(The data begins)

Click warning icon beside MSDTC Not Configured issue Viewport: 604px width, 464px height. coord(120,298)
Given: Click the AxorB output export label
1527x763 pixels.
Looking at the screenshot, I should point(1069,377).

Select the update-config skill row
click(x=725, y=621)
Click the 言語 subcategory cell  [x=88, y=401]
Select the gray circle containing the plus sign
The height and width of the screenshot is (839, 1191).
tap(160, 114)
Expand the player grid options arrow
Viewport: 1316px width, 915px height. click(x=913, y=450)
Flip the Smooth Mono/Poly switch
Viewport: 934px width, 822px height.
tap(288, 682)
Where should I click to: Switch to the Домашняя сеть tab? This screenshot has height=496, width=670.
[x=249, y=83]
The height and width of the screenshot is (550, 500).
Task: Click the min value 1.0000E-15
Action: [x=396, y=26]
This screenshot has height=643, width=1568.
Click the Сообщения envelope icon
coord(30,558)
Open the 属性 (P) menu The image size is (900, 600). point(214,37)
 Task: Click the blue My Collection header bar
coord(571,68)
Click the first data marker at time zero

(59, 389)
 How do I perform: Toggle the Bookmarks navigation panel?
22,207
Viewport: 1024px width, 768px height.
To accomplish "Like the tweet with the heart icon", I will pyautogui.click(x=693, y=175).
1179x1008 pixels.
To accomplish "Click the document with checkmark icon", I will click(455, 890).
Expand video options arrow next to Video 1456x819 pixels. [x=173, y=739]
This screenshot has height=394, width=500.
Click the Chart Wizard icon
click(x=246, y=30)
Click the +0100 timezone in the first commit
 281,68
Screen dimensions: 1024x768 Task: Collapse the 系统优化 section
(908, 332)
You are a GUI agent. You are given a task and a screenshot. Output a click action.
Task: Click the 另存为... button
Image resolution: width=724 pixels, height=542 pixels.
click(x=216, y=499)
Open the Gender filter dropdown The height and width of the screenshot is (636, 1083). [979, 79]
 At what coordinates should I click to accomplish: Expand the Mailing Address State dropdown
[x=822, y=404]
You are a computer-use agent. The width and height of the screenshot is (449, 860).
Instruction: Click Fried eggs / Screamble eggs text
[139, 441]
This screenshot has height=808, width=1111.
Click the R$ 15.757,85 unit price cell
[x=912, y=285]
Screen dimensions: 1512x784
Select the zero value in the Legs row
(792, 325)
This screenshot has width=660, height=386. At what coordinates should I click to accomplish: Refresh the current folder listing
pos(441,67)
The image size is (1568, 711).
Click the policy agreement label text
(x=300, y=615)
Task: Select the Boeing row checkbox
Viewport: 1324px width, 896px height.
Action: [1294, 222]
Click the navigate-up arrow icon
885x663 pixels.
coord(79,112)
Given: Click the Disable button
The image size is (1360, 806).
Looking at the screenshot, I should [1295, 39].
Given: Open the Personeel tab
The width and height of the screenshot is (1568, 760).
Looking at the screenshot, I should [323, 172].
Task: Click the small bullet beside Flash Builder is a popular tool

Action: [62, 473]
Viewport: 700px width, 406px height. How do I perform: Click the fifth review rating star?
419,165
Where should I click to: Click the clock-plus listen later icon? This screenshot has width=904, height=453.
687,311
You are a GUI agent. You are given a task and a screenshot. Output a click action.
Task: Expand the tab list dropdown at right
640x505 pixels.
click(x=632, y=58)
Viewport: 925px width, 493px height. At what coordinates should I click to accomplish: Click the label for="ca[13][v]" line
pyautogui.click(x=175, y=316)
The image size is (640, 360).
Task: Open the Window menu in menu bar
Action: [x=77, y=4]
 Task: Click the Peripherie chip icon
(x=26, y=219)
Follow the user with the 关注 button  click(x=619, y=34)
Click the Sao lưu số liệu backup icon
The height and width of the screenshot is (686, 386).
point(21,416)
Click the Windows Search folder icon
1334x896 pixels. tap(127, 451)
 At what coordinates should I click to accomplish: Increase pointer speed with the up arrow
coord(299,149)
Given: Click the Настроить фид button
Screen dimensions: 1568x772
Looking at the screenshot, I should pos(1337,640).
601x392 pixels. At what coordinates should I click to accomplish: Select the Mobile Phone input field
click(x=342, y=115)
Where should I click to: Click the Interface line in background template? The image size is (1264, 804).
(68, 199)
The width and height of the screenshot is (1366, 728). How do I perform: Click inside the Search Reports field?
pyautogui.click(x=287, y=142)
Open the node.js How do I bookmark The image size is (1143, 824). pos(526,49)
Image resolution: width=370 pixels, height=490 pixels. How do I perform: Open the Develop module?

(The data ends)

- Work required -
Please copy exactly, and only, the lines from the line containing "Task: Click the Peripherie chip icon" through the last line of the records, with both ends included.

- Answer to the exercise -
 Task: Click the Peripherie chip icon
(x=26, y=219)
Follow the user with the 关注 button  click(x=619, y=34)
Click the Sao lưu số liệu backup icon
The height and width of the screenshot is (686, 386).
point(21,416)
Click the Windows Search folder icon
1334x896 pixels. tap(127, 451)
 At what coordinates should I click to accomplish: Increase pointer speed with the up arrow
coord(299,149)
Given: Click the Настроить фид button
Screen dimensions: 1568x772
Looking at the screenshot, I should pos(1337,640).
601x392 pixels. At what coordinates should I click to accomplish: Select the Mobile Phone input field
click(x=342, y=115)
Where should I click to: Click the Interface line in background template? The image size is (1264, 804).
(68, 199)
The width and height of the screenshot is (1366, 728). How do I perform: Click inside the Search Reports field?
pyautogui.click(x=287, y=142)
Open the node.js How do I bookmark The image size is (1143, 824). pos(526,49)
Image resolution: width=370 pixels, height=490 pixels. How do I perform: Open the Develop module?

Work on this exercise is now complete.